Government in shock plain cigarette packaging pledge

The Government has unexpectedly announced that plain cigarette packaging could be introduced in England as soon as next year.

Public Health Minister Jane Ellison has announced that MPs will vote on the issues before the General Election in May.

If passed, the plain packaging legislation could see England become just the second major country to ban branded cigarette packs – following Australia in 2012.

If the legislation is passed in England it is hoped that devolved administrations in Scotland, Wales and Northern Ireland will follow suit.

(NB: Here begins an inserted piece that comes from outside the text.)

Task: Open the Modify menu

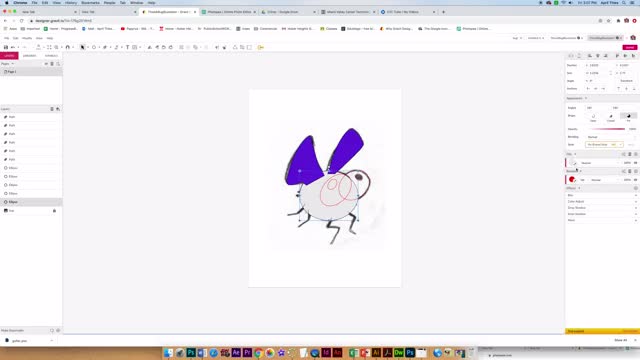Action: coord(27,38)
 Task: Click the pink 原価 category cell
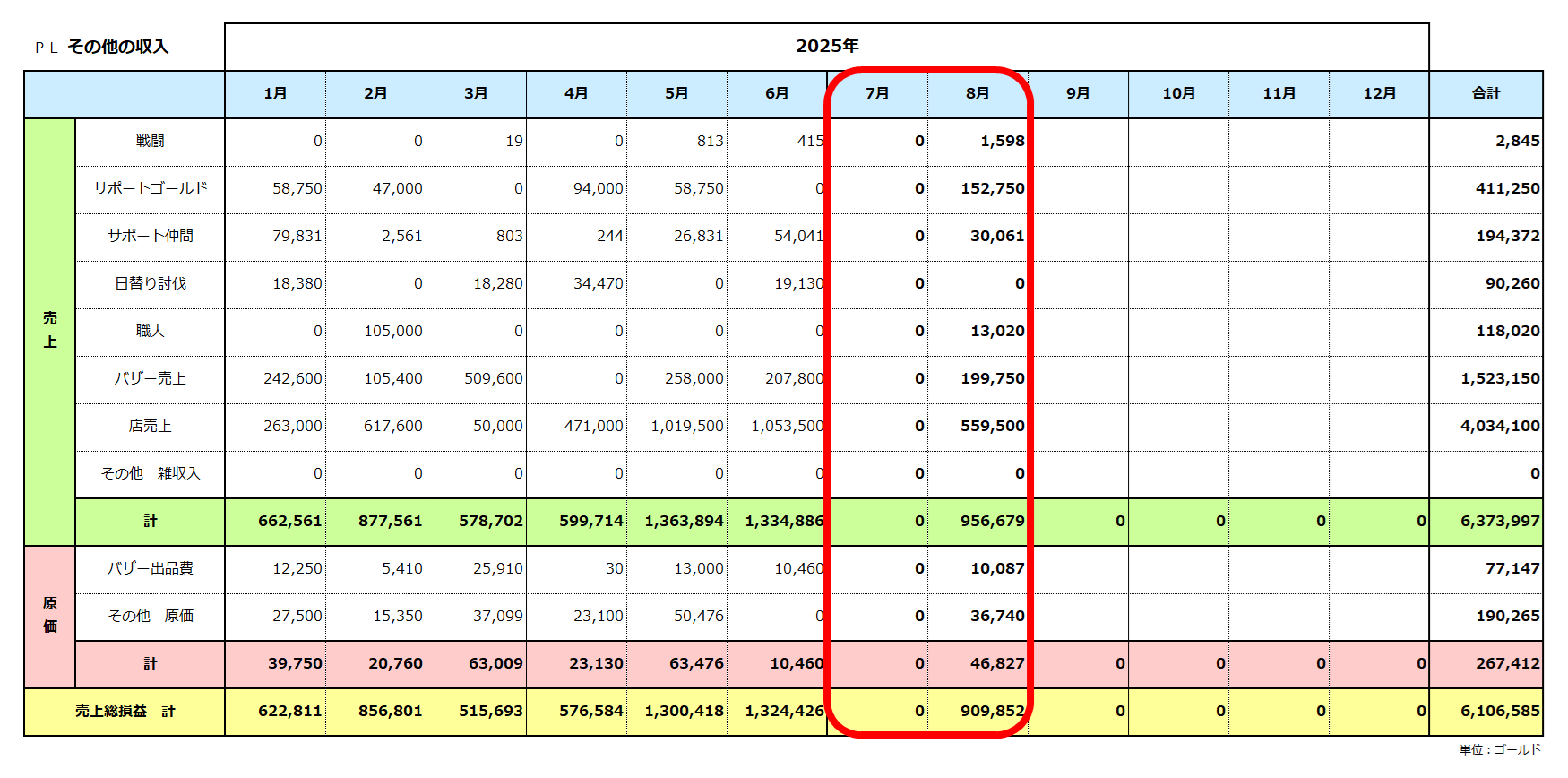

The announcement was an unexpected one – although Ellison had said last year that she was “minded to proceed” with introducing regulations on plain packaging following the Chantler Review into the issue.

Government has been mulling the idea of plain packaging since 2010 and had looked set to call a vote on the issue in 2013, before the plan was pulled.

This new announcement comes after Shadow Health Secretary Andy Burnham said last week that of successful at the next election, a future Labour Government would introduce plain cigarette packaging.

The Department for Health has already released images of what plain cigarette packaging might look like in the UK.

The designs use Helvetica and a “drab brown” colour palette, alongside graphic health warnings and space for the individual brand and variant names.

The are similar to the designs used in Australia, which also feature a drab colour palette and standardised fonts and type sizes.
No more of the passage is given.